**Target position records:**
+++

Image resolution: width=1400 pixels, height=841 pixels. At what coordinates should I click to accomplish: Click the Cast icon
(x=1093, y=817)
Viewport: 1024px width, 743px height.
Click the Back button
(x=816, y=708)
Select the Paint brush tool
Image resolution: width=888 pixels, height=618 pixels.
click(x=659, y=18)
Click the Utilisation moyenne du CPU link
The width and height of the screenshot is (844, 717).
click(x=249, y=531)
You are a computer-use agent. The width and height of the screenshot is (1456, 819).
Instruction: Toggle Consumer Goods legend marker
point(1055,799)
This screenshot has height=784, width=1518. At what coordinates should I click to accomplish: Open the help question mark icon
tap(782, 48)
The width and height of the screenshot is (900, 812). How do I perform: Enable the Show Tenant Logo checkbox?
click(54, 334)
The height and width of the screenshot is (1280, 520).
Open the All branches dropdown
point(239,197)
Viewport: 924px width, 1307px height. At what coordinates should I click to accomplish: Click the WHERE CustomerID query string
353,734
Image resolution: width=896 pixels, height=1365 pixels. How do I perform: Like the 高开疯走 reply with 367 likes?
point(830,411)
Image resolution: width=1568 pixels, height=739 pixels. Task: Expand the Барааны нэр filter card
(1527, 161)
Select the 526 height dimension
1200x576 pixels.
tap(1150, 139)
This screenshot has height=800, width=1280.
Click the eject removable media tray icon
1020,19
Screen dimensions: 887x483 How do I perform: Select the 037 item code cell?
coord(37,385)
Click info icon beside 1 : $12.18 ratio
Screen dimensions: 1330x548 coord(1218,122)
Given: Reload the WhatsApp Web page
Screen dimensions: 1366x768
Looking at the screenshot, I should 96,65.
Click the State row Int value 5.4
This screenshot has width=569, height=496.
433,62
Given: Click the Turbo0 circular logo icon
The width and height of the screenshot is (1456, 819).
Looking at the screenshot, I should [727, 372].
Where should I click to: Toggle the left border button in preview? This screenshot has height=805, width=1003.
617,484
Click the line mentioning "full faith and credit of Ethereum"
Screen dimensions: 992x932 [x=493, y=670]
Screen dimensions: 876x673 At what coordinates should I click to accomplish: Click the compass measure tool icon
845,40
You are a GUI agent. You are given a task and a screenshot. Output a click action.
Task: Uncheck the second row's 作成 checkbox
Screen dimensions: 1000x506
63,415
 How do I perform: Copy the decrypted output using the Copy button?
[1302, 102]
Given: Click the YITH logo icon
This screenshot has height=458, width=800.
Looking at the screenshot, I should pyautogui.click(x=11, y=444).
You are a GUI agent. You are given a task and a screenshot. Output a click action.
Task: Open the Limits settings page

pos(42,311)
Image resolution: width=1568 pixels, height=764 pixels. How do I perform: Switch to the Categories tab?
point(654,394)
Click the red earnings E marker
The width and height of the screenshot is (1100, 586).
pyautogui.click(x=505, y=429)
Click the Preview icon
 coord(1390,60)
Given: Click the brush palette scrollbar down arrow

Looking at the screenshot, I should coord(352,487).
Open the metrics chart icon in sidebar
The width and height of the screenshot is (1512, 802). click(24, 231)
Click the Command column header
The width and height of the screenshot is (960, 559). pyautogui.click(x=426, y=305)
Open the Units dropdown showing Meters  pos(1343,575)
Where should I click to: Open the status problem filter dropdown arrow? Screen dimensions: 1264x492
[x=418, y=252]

+++

**WHAT THE TASK ASKS:** List every line of the data that contains the string "filter", matching case exactly.

**REPLY TO THE TASK:**
Image resolution: width=1568 pixels, height=739 pixels. Task: Expand the Барааны нэр filter card
Where should I click to: Open the status problem filter dropdown arrow? Screen dimensions: 1264x492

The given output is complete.